Among the entries below, how many lines hold the word "computer"? Reply with the number only.
[[ Stored data open ]]
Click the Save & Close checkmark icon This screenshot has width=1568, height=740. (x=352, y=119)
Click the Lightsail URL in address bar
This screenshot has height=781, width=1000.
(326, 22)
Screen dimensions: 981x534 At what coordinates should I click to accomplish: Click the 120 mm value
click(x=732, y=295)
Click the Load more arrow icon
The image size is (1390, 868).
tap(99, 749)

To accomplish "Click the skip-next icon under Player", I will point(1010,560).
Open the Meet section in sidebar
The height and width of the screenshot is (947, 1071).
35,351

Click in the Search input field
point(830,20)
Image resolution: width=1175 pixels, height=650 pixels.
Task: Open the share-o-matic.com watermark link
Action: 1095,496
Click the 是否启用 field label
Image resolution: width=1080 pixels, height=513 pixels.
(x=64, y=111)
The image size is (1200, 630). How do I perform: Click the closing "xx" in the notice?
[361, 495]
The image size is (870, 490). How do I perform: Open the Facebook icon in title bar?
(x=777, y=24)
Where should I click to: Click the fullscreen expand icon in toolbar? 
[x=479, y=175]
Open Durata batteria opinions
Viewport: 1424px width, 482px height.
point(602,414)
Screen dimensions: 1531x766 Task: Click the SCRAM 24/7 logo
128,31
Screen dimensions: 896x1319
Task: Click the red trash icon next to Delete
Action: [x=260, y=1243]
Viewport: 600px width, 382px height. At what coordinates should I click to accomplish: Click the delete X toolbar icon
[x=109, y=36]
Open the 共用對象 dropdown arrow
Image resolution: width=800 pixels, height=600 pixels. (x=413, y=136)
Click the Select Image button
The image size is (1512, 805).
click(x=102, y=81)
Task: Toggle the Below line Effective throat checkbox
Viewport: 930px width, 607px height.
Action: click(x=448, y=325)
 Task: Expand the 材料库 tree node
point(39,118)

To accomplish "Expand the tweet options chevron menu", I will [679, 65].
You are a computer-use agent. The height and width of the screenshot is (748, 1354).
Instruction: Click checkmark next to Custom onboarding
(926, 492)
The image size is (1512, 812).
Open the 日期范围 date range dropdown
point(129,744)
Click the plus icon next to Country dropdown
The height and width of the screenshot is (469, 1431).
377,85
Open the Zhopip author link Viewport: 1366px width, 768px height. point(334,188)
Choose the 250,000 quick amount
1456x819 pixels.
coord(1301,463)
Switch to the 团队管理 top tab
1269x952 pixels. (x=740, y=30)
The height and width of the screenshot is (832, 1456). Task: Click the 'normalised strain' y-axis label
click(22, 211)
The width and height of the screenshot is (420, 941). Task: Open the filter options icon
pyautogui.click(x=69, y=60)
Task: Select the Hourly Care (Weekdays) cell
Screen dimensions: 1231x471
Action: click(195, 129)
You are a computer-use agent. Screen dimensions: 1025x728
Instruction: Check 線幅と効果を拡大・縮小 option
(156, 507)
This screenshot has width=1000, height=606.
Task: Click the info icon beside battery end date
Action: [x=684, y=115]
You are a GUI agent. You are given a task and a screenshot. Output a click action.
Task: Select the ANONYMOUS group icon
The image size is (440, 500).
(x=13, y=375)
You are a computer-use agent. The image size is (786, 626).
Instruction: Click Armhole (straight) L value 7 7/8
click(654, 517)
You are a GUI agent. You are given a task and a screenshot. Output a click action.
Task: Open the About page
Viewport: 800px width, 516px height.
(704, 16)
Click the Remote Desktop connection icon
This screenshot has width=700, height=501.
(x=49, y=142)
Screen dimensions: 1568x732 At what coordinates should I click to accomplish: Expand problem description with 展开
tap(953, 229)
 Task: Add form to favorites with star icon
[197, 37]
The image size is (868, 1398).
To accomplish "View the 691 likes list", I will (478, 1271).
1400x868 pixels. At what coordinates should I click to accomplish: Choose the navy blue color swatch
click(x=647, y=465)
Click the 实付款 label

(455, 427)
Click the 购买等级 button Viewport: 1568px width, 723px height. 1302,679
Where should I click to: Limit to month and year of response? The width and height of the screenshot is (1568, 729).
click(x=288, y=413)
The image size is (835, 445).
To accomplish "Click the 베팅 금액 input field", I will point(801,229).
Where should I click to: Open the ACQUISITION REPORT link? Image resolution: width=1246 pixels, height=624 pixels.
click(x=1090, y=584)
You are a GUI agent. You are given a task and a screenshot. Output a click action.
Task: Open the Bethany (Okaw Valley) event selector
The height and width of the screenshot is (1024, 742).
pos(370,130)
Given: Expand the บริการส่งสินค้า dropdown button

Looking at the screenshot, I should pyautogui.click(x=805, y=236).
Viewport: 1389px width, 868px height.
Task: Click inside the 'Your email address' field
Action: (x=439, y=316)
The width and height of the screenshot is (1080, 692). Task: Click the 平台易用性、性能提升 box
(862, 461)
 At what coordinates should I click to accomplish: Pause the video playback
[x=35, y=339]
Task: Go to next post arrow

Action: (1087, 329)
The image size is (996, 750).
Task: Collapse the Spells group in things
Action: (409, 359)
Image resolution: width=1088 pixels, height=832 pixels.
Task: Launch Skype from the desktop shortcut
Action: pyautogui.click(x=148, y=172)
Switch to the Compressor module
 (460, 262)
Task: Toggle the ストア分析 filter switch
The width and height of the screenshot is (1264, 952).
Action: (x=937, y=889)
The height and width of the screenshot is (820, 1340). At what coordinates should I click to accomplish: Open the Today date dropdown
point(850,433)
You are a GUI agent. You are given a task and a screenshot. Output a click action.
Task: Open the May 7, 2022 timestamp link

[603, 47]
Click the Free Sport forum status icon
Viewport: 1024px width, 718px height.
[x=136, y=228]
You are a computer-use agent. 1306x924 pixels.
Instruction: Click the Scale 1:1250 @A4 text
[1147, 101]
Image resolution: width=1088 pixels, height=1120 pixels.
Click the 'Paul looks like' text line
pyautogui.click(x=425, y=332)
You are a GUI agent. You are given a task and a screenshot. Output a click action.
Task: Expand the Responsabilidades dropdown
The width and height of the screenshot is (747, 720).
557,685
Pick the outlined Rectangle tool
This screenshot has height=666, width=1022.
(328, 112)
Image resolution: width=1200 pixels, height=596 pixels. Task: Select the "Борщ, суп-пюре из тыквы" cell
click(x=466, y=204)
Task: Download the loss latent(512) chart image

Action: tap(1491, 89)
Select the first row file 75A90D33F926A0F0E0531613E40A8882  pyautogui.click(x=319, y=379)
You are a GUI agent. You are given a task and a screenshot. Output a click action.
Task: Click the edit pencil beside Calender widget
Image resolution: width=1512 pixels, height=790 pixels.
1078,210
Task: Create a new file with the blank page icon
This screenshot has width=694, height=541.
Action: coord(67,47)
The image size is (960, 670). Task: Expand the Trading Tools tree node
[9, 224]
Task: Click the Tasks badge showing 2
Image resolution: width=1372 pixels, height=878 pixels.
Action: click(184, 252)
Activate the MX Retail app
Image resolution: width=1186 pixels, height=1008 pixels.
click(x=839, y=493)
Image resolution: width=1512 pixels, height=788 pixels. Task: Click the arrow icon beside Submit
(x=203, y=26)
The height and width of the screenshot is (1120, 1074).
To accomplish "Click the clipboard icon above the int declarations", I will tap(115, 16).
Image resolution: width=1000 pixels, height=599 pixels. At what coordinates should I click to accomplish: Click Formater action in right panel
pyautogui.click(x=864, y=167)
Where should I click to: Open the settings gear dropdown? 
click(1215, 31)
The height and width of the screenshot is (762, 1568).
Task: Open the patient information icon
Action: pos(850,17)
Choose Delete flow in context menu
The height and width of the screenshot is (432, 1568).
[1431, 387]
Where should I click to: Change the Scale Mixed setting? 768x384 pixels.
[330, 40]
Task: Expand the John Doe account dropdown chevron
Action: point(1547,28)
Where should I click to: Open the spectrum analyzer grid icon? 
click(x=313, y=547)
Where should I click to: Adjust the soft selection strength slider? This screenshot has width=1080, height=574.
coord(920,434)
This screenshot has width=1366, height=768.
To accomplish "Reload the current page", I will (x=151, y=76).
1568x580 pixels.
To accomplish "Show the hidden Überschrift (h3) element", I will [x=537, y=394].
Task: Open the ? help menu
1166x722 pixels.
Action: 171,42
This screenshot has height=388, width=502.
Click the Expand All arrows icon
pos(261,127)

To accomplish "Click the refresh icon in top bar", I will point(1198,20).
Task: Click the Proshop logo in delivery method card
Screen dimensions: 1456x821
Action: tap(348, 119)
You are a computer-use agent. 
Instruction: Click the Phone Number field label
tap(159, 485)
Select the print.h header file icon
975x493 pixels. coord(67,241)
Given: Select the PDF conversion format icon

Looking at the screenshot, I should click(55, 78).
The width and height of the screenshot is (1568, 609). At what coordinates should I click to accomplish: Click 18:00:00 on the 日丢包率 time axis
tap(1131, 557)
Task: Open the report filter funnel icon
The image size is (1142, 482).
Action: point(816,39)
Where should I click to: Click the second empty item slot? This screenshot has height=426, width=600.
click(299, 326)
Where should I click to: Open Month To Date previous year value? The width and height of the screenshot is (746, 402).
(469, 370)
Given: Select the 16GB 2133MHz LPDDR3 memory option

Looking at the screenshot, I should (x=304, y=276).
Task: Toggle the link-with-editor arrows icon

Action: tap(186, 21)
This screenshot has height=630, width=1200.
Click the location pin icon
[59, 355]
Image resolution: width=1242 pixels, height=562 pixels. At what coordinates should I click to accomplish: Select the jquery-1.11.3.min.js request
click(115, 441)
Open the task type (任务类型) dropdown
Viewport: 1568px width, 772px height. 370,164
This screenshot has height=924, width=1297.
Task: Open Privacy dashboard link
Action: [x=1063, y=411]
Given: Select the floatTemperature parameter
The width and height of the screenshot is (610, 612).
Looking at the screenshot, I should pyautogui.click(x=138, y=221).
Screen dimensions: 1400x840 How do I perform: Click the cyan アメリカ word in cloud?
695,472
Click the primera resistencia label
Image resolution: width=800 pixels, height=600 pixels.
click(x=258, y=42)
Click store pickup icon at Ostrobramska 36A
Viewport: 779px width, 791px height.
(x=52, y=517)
[[ Stored data closed ]]
Exercise solution:
5